La danza di Teseo, da una tomba di Ruvo di Puglia… a San Gregorio Magno

A San Gregorio Magno, in occasione dalle esibizioni dei gruppi folkloristici ospiti della 15ª edizione dell’ “Angiolillo Folk Fest”, evento internazionale a cui sono presenti ballerini e musicisti del mondo intero, sono rimasto piacevolmente sorpreso dalla performance delle danzatrici della Serbia. In particolare, mi ha colpito un ballo che ricorda la “Danza di Teseo”, così come si evince da qualche immagine tratta dal video della manifestazione.

Un plauso va ai membri del Gruppo Folklorico Gregoriano, presieduto da Francesco Tortoriello, anche presidente regionale della FITP, che organizzano questi eventi dalla grande valenza culturale e che permette di vivere di persona anche emozioni piacevoli.

Ne scrivo perché, alcuni giorni fa, mi sono imbattuto in una pagina web che parlava proprio della “Danza di Teseo” che è raffigurata in un reperto archeologico proveniente da una tomba di Ruvo di Puglia, in provincia di Bari, tomba a fossa rettangolare risalente a 2500 anni fa, ritrovata nel 1833, reperto conservato al MANN (Museo Archeologico Nazionale di Napoli), le cui pareti presentano fanciulle ateniesi salvate dal labirinto dove rischiavano la morte se il Minotauro le avesse aggredite e divorate; la loro gioia manifestata negli affreschi, espressa nella danza, è appunto per la loro liberazione da parte di Teseo.

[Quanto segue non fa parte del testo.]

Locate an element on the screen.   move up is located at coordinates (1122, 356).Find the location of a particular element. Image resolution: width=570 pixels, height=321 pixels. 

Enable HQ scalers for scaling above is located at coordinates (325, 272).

Questa danza antica che si perde nel tempo, fortemente legata all’arte greca, è caratterizzata dalle braccia che formano una catena incrociata, ed è anche conosciuta come “danza delle gru”, infatti, questi uccelli in volo hanno una formazione particolare in linea, in quanto le ali delle gru sfiorano le ali dell’uccello successivo che le sta accanto, così come si tengono per mano le danzatrici sia nelle immagini dei pannelli della tomba a Ruvo di Puglia che le danzatrici del gruppo della Serbia, nel corso della loro applaudita esibizione.

Tale danza, che non ha un’identità funeraria ma evidentemente la assume in questa tomba del guerriero di Ruvo di Puglia, è ancora presente in alcune zone dell’est Mediterraneo ed in particolare nelle isole greche. A questo rituale prendono parte le danzatrici (a volte anche uomini) che intrecciano le loro braccia per ballare così come testimoniano questi meravigliosi affreschi.

Lasciamo agli addetti ai lavori la giusta interpretazione dei superbi affreschi della tomba di Ruvo di Puglia; a noi resta la gioia, la grazia e il sorriso delle danzatrici della Serbia che hanno proposto questa danza tradizionale ed altre performance sul palco della 15ª edizione dell’ “Angiolillo Folk Fest”, unitamente ai gruppi del Kenya, del Messico e dei “piccoli” del Gruppo Folklorico Gregoriano, in un mix di gioia, coreografie, eleganza, musica e cultura.

Una serata magnifica che merita più spazio, attenzione e supporto, proprio per questo legame che l’ “Angiolillo Folk Fest”, con successo e tenacia, riesce a stabilire da anni tra i cinque continenti, in un’ottica di pace e fratellanza.